Setting up for xAOD¶
To use FuncADL with Atlas xAOD the dataset/sample being used needs to be specified. To do this it is useful to setup a datatype for passing samples to the ServiceX frontend.
Setting up Samples¶
When passing samples to the ServiceX frontend, it is convenient to use a simple data structure that contains the name of the sample, the dataset location, and the codegen to use. This will allows easy management and reference of the samples in the analysis.
from dataclasses import dataclass
from typing import List, Union
@dataclass
class sample:
"Location of data sample"
# Shorthand name
name: str
ds: Union[List[str], str]
# Codegen
codegen: str
Now that a datatype is setup to make it easier to define samples a list of samples that is used in the analysis can be created:
from servicex import dataset as servicex_dataset
_samples = {
"ds_physlite": sample(
name="physlite",
ds = servicex_dataset.FileList(["root://eospublic.cern.ch//eos/opendata/atlas/rucio/mc20_13TeV/DAOD_PHYSLITE.37622528._000013.pool.root.1"]),
codegen="atlasr25"
),
"ds_phys": sample(
name="phys",
ds = servicex_dataset.Rucio("mc23_13p6TeV:mc23_13p6TeV.902046.QBHPy8EG_QBH_photonjet_n1_Mth7000.deriv.DAOD_PHYS.e8557_e8528_s4162_s4114_r14622_r14663_p6026_tid37642334_00"),
codegen="atlasr25",
),
}
Then these can be mapped to variables to make it easier to reference them later:
ds_physlite = _samples["ds_physlite"]
ds_phys = _samples["ds_phys"]
Getting Data from ServiceX¶
Now that the samples have been defined they are ready to be passed to ServiceX deliver() to get the files from the ServiceX backend. To make it easier later a function can be defined that will take a sample and return the data:
from servicex_analysis_utils import to_awk
from servicex import deliver
def get_data(query, s: sample):
"""Sends request for data to servicex backend.
Args:
query: FuncADLQueryPHYSLITE
s (sample): The sample to create
Returns:
List of files returned from servicex backend
"""
spec = {
'Sample': [{
'Name': s.name,
'Dataset': s.ds,
'Query': query,
'Codegen': s.codegen,
}]
}
# Get the files from the ServiceX backend
files = deliver(spec, servicex_name="servicex")

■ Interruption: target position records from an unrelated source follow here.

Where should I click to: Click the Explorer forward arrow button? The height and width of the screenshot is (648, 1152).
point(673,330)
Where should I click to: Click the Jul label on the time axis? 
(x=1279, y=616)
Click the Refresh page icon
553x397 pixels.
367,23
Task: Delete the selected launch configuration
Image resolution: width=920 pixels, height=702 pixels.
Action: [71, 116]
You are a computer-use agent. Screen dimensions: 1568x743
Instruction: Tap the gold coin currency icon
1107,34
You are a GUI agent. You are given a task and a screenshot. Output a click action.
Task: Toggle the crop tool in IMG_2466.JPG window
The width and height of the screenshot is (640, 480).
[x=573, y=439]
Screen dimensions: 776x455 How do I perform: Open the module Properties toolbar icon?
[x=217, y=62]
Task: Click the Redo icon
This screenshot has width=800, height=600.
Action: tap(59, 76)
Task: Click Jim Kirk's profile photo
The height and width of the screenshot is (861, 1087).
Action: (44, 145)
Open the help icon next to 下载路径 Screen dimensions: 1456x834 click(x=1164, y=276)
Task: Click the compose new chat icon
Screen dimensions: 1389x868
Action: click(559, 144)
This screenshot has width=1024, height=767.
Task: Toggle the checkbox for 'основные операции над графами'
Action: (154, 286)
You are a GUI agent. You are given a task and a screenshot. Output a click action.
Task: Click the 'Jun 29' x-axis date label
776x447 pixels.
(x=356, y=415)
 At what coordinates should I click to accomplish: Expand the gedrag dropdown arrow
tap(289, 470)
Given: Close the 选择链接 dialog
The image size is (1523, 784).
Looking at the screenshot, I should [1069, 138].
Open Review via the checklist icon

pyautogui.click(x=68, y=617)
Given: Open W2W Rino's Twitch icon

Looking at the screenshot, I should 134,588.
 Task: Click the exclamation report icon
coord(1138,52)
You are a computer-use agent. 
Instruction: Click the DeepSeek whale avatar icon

assert files is not None, "No files returned from deliver! Internal error"
# Get the data into an awkward array
data = to_awk(files)
# For these examples we are only using one sample, so we return just the array, not the dictionary.
return data[s.name]
This example uses the to_awk() function from servicex_analysis_utils.to_awk. This takes the list of files that are from ServiceX and returns an awkward array.